Exercise
Copy out all of the material below line for line, without changing anything.

* Start Material for the task *

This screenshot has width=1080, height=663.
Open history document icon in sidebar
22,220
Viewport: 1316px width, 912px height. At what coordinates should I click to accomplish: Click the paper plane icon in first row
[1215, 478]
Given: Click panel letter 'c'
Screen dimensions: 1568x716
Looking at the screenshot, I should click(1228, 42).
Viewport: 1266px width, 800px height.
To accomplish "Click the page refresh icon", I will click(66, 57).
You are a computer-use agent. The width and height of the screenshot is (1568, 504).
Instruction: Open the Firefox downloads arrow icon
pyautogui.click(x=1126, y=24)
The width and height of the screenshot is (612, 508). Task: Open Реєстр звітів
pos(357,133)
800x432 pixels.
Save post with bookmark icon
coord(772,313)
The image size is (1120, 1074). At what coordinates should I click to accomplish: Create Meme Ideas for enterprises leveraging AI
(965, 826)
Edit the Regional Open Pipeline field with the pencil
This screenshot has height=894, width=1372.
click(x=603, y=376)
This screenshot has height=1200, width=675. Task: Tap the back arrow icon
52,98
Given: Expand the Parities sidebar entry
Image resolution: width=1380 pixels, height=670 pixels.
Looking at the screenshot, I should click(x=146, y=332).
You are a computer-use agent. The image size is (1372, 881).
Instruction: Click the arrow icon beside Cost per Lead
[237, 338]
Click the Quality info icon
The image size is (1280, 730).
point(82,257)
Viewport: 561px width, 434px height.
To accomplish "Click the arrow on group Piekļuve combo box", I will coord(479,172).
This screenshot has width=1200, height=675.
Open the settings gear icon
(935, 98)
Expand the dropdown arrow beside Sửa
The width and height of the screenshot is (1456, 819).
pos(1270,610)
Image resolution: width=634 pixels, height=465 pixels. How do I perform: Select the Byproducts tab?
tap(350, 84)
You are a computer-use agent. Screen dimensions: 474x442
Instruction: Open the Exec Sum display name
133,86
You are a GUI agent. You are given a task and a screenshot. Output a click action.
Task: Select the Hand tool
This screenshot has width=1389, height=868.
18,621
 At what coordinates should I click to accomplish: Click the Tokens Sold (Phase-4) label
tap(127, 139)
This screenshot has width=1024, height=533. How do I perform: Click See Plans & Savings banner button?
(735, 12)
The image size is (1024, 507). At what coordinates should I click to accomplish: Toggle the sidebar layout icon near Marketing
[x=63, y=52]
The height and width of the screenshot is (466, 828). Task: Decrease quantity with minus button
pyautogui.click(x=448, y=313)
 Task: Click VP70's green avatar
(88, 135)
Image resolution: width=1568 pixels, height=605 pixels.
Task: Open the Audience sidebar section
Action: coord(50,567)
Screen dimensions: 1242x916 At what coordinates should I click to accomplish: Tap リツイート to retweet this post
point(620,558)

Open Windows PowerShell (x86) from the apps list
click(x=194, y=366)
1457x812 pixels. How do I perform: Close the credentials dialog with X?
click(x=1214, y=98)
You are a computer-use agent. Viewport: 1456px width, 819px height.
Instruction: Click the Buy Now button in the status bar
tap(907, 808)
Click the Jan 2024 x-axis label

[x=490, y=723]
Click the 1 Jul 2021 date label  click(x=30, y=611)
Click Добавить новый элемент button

* End Material for the task *

Final answer
This screenshot has width=1080, height=663.
Open history document icon in sidebar
22,220
Viewport: 1316px width, 912px height. At what coordinates should I click to accomplish: Click the paper plane icon in first row
[1215, 478]
Given: Click panel letter 'c'
Screen dimensions: 1568x716
Looking at the screenshot, I should click(1228, 42).
Viewport: 1266px width, 800px height.
To accomplish "Click the page refresh icon", I will click(66, 57).
You are a computer-use agent. The width and height of the screenshot is (1568, 504).
Instruction: Open the Firefox downloads arrow icon
pyautogui.click(x=1126, y=24)
The width and height of the screenshot is (612, 508). Task: Open Реєстр звітів
pos(357,133)
800x432 pixels.
Save post with bookmark icon
coord(772,313)
The image size is (1120, 1074). At what coordinates should I click to accomplish: Create Meme Ideas for enterprises leveraging AI
(965, 826)
Edit the Regional Open Pipeline field with the pencil
This screenshot has height=894, width=1372.
click(x=603, y=376)
This screenshot has height=1200, width=675. Task: Tap the back arrow icon
52,98
Given: Expand the Parities sidebar entry
Image resolution: width=1380 pixels, height=670 pixels.
Looking at the screenshot, I should click(x=146, y=332).
You are a computer-use agent. The image size is (1372, 881).
Instruction: Click the arrow icon beside Cost per Lead
[237, 338]
Click the Quality info icon
The image size is (1280, 730).
point(82,257)
Viewport: 561px width, 434px height.
To accomplish "Click the arrow on group Piekļuve combo box", I will coord(479,172).
This screenshot has width=1200, height=675.
Open the settings gear icon
(935, 98)
Expand the dropdown arrow beside Sửa
The width and height of the screenshot is (1456, 819).
pos(1270,610)
Image resolution: width=634 pixels, height=465 pixels. How do I perform: Select the Byproducts tab?
tap(350, 84)
You are a computer-use agent. Screen dimensions: 474x442
Instruction: Open the Exec Sum display name
133,86
You are a GUI agent. You are given a task and a screenshot. Output a click action.
Task: Select the Hand tool
This screenshot has width=1389, height=868.
18,621
 At what coordinates should I click to accomplish: Click the Tokens Sold (Phase-4) label
tap(127, 139)
This screenshot has width=1024, height=533. How do I perform: Click See Plans & Savings banner button?
(735, 12)
The image size is (1024, 507). At what coordinates should I click to accomplish: Toggle the sidebar layout icon near Marketing
[x=63, y=52]
The height and width of the screenshot is (466, 828). Task: Decrease quantity with minus button
pyautogui.click(x=448, y=313)
 Task: Click VP70's green avatar
(88, 135)
Image resolution: width=1568 pixels, height=605 pixels.
Task: Open the Audience sidebar section
Action: coord(50,567)
Screen dimensions: 1242x916 At what coordinates should I click to accomplish: Tap リツイート to retweet this post
point(620,558)

Open Windows PowerShell (x86) from the apps list
click(x=194, y=366)
1457x812 pixels. How do I perform: Close the credentials dialog with X?
click(x=1214, y=98)
You are a computer-use agent. Viewport: 1456px width, 819px height.
Instruction: Click the Buy Now button in the status bar
tap(907, 808)
Click the Jan 2024 x-axis label

[x=490, y=723]
Click the 1 Jul 2021 date label  click(x=30, y=611)
Click Добавить новый элемент button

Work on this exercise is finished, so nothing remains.